EXERCISE DESCRIPTION.
Using "agent" as the search string, find the matching lines below and copy them.

Stored data
* * * *

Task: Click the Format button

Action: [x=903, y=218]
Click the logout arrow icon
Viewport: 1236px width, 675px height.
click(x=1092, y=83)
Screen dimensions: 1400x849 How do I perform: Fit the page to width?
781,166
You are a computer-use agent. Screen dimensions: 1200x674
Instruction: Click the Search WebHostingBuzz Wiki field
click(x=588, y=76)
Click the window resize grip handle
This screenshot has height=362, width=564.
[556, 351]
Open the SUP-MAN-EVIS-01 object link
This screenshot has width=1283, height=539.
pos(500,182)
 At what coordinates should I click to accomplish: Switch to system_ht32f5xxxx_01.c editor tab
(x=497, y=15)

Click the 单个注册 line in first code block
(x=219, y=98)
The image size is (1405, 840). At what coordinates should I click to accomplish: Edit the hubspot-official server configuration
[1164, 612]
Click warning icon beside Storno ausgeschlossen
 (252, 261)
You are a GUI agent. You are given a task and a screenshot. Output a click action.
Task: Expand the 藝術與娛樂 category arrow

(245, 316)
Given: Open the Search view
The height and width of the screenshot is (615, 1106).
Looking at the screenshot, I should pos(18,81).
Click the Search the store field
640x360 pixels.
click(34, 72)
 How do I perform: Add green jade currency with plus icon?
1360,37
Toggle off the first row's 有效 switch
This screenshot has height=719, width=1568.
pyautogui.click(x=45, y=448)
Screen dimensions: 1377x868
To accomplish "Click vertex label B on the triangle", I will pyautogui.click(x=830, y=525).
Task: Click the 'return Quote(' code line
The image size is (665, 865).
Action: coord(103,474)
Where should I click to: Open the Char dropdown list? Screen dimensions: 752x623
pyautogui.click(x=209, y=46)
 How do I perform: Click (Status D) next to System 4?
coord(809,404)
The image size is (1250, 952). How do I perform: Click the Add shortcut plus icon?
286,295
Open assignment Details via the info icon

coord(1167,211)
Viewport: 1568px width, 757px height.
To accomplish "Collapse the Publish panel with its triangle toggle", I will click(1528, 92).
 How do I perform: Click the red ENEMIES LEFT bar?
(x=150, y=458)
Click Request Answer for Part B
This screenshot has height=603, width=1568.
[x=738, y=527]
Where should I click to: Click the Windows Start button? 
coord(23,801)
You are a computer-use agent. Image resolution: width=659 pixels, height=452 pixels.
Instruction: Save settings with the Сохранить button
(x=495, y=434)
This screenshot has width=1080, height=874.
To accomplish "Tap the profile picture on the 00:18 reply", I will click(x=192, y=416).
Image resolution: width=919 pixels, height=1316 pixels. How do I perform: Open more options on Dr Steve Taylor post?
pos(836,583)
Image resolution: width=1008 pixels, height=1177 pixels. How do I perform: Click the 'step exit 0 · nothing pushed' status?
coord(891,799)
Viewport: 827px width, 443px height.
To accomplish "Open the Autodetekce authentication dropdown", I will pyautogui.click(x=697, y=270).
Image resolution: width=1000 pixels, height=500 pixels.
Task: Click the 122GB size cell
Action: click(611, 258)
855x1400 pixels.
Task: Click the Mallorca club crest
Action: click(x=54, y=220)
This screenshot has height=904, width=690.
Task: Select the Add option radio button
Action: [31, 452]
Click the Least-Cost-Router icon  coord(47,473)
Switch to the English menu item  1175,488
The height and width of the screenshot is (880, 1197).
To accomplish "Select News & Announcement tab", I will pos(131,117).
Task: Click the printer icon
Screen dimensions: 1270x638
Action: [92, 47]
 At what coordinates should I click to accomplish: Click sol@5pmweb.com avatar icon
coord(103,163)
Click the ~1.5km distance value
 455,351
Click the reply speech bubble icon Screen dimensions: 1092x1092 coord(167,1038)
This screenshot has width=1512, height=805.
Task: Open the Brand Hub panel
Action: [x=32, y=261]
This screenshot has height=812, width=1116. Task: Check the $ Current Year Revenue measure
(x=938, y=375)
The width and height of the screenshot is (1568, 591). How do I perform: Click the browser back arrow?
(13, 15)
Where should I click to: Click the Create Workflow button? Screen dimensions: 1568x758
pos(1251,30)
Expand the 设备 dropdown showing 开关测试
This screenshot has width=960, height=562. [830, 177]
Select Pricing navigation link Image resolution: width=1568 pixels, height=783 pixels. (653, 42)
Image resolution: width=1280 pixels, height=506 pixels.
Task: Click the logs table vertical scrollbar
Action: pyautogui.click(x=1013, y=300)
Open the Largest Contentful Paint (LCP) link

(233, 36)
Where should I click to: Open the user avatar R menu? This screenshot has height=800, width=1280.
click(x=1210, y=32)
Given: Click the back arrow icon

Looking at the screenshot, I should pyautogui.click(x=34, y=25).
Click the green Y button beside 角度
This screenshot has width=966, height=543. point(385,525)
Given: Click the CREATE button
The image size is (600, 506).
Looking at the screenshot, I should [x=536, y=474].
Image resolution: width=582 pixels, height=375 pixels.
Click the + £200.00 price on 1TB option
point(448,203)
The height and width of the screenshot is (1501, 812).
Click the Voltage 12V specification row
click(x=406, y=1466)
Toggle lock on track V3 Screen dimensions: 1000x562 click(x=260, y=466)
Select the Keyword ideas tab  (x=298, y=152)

* * * *

RESPONSE AREA.
You are a computer-use agent. Screen dimensions: 1200x674
You are a GUI agent. You are given a task and a screenshot. Output a click action.
You are a computer-use agent. Image resolution: width=659 pixels, height=452 pixels.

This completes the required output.